Exercise brief:
The entries underneath need to be duplicated exactly, with none omitted.

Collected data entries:
- Opening Delimiter -
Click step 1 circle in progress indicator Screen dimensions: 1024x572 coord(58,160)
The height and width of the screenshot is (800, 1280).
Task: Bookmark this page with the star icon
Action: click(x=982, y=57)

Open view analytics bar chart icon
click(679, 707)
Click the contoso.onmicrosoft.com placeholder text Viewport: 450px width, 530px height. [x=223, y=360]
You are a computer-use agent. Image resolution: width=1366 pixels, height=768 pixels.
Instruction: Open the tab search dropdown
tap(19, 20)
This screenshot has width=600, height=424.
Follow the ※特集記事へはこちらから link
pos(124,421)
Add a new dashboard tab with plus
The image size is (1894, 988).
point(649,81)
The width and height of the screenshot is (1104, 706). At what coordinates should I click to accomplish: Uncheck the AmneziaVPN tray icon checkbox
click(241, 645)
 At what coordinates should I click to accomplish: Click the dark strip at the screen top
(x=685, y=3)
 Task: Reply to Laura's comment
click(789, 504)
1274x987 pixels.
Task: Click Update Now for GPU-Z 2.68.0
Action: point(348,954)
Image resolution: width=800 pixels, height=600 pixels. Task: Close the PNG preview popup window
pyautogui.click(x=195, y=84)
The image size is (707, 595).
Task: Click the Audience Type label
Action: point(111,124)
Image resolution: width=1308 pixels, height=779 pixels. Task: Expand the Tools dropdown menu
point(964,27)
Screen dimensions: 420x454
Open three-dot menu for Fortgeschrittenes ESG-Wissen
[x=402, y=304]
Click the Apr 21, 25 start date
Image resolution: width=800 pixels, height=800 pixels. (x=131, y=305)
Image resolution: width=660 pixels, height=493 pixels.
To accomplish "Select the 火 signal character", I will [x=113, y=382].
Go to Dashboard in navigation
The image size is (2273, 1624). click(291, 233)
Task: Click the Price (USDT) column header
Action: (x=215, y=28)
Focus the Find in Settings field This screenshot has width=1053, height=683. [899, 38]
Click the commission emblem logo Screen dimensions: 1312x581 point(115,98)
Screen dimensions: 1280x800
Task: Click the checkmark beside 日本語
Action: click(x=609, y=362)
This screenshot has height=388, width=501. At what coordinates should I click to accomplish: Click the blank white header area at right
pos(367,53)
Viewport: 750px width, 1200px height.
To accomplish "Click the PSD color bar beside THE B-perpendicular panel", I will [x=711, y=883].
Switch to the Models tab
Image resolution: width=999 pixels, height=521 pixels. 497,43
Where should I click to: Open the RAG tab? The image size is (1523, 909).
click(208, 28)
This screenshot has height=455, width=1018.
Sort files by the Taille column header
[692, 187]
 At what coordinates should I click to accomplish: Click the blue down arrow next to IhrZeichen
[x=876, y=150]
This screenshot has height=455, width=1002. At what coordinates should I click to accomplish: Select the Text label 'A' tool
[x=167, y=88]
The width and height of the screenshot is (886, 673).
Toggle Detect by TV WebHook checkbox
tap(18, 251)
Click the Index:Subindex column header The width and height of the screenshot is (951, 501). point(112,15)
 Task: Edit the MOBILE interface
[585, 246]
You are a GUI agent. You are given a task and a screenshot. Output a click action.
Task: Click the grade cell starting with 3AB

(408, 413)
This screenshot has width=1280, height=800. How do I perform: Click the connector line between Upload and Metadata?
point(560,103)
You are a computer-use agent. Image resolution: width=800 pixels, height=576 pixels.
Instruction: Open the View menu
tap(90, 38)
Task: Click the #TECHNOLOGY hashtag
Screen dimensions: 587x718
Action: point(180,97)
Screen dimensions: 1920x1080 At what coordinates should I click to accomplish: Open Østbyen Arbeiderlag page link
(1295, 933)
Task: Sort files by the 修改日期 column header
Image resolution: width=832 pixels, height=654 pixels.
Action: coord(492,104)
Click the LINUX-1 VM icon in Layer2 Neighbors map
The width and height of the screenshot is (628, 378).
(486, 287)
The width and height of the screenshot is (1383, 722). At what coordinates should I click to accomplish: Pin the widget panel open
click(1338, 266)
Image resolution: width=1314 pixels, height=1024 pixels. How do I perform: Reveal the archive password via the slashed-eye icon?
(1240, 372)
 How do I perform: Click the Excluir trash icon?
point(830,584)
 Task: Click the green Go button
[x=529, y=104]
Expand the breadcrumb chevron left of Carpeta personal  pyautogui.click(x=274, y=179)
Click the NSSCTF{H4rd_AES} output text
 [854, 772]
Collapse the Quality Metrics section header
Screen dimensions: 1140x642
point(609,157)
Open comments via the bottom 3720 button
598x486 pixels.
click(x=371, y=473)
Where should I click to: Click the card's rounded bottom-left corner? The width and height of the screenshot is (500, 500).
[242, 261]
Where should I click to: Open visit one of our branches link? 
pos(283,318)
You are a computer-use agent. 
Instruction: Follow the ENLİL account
- Closing Delimiter -
Result below:
Click step 1 circle in progress indicator Screen dimensions: 1024x572 coord(58,160)
The height and width of the screenshot is (800, 1280).
Task: Bookmark this page with the star icon
Action: click(x=982, y=57)

Open view analytics bar chart icon
click(679, 707)
Click the contoso.onmicrosoft.com placeholder text Viewport: 450px width, 530px height. [x=223, y=360]
You are a computer-use agent. Image resolution: width=1366 pixels, height=768 pixels.
Instruction: Open the tab search dropdown
tap(19, 20)
This screenshot has width=600, height=424.
Follow the ※特集記事へはこちらから link
pos(124,421)
Add a new dashboard tab with plus
The image size is (1894, 988).
point(649,81)
The width and height of the screenshot is (1104, 706). At what coordinates should I click to accomplish: Uncheck the AmneziaVPN tray icon checkbox
click(241, 645)
 At what coordinates should I click to accomplish: Click the dark strip at the screen top
(x=685, y=3)
 Task: Reply to Laura's comment
click(789, 504)
1274x987 pixels.
Task: Click Update Now for GPU-Z 2.68.0
Action: point(348,954)
Image resolution: width=800 pixels, height=600 pixels. Task: Close the PNG preview popup window
pyautogui.click(x=195, y=84)
The image size is (707, 595).
Task: Click the Audience Type label
Action: point(111,124)
Image resolution: width=1308 pixels, height=779 pixels. Task: Expand the Tools dropdown menu
point(964,27)
Screen dimensions: 420x454
Open three-dot menu for Fortgeschrittenes ESG-Wissen
[x=402, y=304]
Click the Apr 21, 25 start date
Image resolution: width=800 pixels, height=800 pixels. (x=131, y=305)
Image resolution: width=660 pixels, height=493 pixels.
To accomplish "Select the 火 signal character", I will [x=113, y=382].
Go to Dashboard in navigation
The image size is (2273, 1624). click(291, 233)
Task: Click the Price (USDT) column header
Action: (x=215, y=28)
Focus the Find in Settings field This screenshot has width=1053, height=683. [899, 38]
Click the commission emblem logo Screen dimensions: 1312x581 point(115,98)
Screen dimensions: 1280x800
Task: Click the checkmark beside 日本語
Action: click(x=609, y=362)
This screenshot has height=388, width=501. At what coordinates should I click to accomplish: Click the blank white header area at right
pos(367,53)
Viewport: 750px width, 1200px height.
To accomplish "Click the PSD color bar beside THE B-perpendicular panel", I will [x=711, y=883].
Switch to the Models tab
Image resolution: width=999 pixels, height=521 pixels. 497,43
Where should I click to: Open the RAG tab? The image size is (1523, 909).
click(208, 28)
This screenshot has height=455, width=1018.
Sort files by the Taille column header
[692, 187]
 At what coordinates should I click to accomplish: Click the blue down arrow next to IhrZeichen
[x=876, y=150]
This screenshot has height=455, width=1002. At what coordinates should I click to accomplish: Select the Text label 'A' tool
[x=167, y=88]
The width and height of the screenshot is (886, 673).
Toggle Detect by TV WebHook checkbox
tap(18, 251)
Click the Index:Subindex column header The width and height of the screenshot is (951, 501). point(112,15)
 Task: Edit the MOBILE interface
[585, 246]
You are a GUI agent. You are given a task and a screenshot. Output a click action.
Task: Click the grade cell starting with 3AB

(408, 413)
This screenshot has width=1280, height=800. How do I perform: Click the connector line between Upload and Metadata?
point(560,103)
You are a computer-use agent. Image resolution: width=800 pixels, height=576 pixels.
Instruction: Open the View menu
tap(90, 38)
Task: Click the #TECHNOLOGY hashtag
Screen dimensions: 587x718
Action: point(180,97)
Screen dimensions: 1920x1080 At what coordinates should I click to accomplish: Open Østbyen Arbeiderlag page link
(1295, 933)
Task: Sort files by the 修改日期 column header
Image resolution: width=832 pixels, height=654 pixels.
Action: coord(492,104)
Click the LINUX-1 VM icon in Layer2 Neighbors map
The width and height of the screenshot is (628, 378).
(486, 287)
The width and height of the screenshot is (1383, 722). At what coordinates should I click to accomplish: Pin the widget panel open
click(1338, 266)
Image resolution: width=1314 pixels, height=1024 pixels. How do I perform: Reveal the archive password via the slashed-eye icon?
(1240, 372)
 How do I perform: Click the Excluir trash icon?
point(830,584)
 Task: Click the green Go button
[x=529, y=104]
Expand the breadcrumb chevron left of Carpeta personal  pyautogui.click(x=274, y=179)
Click the NSSCTF{H4rd_AES} output text
 [854, 772]
Collapse the Quality Metrics section header
Screen dimensions: 1140x642
point(609,157)
Open comments via the bottom 3720 button
598x486 pixels.
click(x=371, y=473)
Where should I click to: Click the card's rounded bottom-left corner? The width and height of the screenshot is (500, 500).
[242, 261]
Where should I click to: Open visit one of our branches link? 
pos(283,318)
You are a computer-use agent. 
Instruction: Follow the ENLİL account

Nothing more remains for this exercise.